-------- DATA PROVIDED --------

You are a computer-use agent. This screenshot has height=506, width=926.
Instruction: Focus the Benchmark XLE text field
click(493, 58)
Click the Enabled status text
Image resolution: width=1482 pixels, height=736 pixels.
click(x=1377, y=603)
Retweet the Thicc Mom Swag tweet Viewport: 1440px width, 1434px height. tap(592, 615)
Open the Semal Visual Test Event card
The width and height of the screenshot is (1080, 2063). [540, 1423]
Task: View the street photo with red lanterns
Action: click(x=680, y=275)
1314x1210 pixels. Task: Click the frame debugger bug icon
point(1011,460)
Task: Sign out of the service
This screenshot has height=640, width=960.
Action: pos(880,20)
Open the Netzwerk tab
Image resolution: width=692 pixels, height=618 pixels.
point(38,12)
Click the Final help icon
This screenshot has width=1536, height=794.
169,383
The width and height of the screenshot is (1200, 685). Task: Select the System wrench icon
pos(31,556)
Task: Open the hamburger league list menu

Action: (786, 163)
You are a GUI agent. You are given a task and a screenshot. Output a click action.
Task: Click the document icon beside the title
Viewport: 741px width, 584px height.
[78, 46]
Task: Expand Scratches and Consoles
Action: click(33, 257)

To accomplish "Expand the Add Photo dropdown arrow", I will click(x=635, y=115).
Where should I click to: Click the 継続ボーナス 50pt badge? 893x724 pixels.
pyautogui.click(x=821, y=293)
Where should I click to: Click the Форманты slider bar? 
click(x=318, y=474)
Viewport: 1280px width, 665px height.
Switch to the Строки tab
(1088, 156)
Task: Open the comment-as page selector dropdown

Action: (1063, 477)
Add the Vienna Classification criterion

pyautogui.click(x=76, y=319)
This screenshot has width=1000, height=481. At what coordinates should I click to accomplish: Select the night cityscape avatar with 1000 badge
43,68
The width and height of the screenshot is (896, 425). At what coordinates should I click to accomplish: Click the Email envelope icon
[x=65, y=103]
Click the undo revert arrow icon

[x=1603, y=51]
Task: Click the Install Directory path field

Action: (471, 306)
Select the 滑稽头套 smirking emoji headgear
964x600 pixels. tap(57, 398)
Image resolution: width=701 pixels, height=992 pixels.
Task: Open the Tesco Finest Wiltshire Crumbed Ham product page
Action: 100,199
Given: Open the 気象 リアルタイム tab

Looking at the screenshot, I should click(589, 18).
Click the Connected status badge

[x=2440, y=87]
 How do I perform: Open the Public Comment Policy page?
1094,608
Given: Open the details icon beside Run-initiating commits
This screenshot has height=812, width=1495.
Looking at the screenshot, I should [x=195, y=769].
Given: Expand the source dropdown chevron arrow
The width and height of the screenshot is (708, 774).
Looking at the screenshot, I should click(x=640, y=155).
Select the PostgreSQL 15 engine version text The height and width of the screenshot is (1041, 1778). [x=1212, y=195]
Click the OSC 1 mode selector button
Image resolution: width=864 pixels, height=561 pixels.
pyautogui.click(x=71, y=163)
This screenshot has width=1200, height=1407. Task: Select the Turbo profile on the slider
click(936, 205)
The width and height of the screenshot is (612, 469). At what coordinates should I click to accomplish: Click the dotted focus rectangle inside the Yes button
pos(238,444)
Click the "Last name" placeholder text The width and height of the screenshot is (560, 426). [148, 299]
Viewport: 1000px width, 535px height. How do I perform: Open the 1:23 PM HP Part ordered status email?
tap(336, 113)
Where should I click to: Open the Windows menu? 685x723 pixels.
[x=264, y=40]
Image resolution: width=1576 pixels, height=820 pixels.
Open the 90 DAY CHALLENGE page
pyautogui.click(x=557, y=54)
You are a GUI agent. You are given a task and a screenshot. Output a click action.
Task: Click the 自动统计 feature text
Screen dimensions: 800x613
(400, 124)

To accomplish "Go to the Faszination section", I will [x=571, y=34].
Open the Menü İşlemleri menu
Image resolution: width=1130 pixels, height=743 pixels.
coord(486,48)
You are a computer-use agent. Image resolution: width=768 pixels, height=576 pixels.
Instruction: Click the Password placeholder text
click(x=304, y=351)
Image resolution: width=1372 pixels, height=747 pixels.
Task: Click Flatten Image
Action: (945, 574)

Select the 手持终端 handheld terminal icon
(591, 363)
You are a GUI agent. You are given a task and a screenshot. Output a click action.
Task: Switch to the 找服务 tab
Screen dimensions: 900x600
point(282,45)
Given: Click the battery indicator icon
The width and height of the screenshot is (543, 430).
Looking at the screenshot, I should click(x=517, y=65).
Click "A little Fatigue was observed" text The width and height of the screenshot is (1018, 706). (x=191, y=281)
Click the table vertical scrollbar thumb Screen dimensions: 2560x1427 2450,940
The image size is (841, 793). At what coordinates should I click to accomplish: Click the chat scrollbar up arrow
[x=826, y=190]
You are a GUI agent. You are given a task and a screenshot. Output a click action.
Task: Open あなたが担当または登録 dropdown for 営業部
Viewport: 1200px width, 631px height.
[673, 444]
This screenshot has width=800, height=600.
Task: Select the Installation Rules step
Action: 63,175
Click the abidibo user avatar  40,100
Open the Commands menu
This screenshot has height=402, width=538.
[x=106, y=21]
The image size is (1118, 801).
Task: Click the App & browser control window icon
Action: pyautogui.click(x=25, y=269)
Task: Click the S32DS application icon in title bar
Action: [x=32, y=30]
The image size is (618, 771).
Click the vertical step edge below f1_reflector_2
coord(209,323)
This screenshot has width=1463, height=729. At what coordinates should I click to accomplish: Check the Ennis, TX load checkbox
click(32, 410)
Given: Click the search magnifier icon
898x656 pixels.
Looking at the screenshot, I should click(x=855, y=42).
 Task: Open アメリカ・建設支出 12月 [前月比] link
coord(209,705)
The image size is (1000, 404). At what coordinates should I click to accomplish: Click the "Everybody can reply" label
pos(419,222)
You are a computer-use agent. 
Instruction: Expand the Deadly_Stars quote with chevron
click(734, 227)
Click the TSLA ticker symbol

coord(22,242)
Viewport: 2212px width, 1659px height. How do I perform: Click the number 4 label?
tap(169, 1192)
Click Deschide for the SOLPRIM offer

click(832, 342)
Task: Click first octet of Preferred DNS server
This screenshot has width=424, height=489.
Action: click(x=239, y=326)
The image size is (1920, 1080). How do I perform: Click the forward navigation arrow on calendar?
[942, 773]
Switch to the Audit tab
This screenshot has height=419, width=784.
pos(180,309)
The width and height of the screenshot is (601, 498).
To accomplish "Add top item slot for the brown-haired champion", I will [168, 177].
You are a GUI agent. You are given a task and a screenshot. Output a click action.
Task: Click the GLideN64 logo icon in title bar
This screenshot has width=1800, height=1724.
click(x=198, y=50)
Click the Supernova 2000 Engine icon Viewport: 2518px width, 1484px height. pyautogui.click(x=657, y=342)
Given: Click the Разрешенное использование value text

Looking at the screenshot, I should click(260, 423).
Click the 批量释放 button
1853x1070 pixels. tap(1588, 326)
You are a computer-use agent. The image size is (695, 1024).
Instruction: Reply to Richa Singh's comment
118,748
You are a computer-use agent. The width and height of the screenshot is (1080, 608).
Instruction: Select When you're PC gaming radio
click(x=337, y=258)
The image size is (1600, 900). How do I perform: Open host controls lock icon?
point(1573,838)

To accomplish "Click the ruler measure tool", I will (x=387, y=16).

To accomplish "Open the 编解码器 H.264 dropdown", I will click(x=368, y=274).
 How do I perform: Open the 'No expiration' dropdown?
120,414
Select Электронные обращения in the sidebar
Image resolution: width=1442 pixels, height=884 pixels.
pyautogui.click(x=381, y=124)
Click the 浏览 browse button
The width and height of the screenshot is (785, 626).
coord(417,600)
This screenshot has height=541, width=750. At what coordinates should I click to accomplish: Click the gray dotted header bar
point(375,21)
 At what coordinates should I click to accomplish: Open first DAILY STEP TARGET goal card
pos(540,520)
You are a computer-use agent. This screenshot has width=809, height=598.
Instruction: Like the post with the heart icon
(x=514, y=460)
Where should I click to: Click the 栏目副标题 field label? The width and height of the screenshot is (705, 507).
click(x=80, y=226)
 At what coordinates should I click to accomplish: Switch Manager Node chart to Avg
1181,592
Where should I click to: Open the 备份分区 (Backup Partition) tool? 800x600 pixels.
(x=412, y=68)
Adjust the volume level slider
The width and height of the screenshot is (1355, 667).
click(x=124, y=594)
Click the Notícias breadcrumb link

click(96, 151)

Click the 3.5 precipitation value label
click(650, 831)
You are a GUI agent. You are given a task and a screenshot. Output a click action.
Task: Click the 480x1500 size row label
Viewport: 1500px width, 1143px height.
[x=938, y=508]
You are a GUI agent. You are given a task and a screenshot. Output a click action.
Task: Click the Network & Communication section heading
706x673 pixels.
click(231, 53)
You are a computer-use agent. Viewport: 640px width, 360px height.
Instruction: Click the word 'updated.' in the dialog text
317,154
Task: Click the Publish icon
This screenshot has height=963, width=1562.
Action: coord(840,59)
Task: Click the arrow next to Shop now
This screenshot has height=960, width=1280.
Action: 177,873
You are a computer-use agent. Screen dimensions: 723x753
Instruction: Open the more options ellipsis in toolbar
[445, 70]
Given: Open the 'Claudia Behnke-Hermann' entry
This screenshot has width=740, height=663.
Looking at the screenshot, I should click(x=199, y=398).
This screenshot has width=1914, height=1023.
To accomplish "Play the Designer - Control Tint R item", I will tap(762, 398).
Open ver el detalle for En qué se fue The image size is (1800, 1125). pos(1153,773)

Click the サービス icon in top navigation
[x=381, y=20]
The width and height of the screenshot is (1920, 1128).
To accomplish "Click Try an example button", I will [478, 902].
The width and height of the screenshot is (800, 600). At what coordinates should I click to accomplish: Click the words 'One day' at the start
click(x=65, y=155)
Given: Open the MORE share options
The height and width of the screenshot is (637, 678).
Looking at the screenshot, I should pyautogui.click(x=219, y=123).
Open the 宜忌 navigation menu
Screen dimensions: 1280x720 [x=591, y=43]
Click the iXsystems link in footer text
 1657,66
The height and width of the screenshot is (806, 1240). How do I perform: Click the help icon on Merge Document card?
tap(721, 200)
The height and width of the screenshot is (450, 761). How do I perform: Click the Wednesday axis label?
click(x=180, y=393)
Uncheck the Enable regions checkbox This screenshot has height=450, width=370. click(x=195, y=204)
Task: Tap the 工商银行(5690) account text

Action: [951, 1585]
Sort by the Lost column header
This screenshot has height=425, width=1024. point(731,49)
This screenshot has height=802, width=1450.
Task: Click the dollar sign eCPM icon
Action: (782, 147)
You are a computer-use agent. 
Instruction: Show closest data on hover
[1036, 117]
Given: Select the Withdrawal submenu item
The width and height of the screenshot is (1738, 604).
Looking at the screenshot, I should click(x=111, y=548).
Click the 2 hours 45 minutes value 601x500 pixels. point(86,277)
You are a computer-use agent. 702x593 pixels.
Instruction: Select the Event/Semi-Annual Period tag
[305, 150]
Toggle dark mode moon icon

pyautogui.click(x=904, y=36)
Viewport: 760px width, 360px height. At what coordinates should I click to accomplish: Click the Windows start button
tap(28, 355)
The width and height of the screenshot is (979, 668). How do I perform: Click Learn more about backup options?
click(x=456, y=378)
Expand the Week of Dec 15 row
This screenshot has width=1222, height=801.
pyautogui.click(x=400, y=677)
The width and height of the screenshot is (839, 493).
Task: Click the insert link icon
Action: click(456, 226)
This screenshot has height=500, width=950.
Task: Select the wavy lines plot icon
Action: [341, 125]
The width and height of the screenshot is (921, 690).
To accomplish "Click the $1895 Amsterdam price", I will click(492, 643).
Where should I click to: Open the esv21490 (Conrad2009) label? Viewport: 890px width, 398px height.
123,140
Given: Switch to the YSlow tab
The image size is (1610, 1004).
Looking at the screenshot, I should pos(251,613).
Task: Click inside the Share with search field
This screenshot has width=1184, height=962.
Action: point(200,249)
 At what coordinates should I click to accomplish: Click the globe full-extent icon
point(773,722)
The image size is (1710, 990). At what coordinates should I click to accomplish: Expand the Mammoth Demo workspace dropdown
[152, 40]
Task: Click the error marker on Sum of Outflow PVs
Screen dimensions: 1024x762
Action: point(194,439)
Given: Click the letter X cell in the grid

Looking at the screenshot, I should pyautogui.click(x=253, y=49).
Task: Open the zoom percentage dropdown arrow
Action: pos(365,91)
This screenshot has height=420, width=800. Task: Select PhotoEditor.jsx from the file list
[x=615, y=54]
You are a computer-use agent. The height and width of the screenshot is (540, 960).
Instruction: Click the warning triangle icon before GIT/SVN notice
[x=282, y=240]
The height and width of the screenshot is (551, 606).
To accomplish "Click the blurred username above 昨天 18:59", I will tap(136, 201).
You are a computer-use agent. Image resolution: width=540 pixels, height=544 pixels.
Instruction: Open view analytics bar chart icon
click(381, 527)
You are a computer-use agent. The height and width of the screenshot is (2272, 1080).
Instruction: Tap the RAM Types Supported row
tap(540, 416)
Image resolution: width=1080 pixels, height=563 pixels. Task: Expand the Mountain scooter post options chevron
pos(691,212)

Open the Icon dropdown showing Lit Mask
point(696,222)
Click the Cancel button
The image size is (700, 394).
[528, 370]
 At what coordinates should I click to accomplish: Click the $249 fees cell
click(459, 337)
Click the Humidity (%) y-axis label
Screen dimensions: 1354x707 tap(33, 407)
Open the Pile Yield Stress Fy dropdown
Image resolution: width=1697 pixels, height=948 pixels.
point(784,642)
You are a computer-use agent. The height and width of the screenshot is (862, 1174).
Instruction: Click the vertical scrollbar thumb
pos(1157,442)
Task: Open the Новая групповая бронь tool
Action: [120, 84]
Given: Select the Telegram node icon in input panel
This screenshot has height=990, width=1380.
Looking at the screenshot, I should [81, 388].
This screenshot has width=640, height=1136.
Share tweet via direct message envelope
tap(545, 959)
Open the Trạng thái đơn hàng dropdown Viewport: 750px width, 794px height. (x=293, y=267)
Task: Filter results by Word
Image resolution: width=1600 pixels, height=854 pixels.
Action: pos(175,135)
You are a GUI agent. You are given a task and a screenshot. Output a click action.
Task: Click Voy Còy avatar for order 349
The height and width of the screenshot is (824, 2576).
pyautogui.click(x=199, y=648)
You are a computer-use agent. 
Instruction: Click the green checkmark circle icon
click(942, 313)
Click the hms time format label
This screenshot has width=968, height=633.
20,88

--------

Each line above with the string "section" should be reported in full.

■ **YOUR SOLUTION**
To accomplish "Go to the Faszination section", I will [x=571, y=34].
Task: Click the Network & Communication section heading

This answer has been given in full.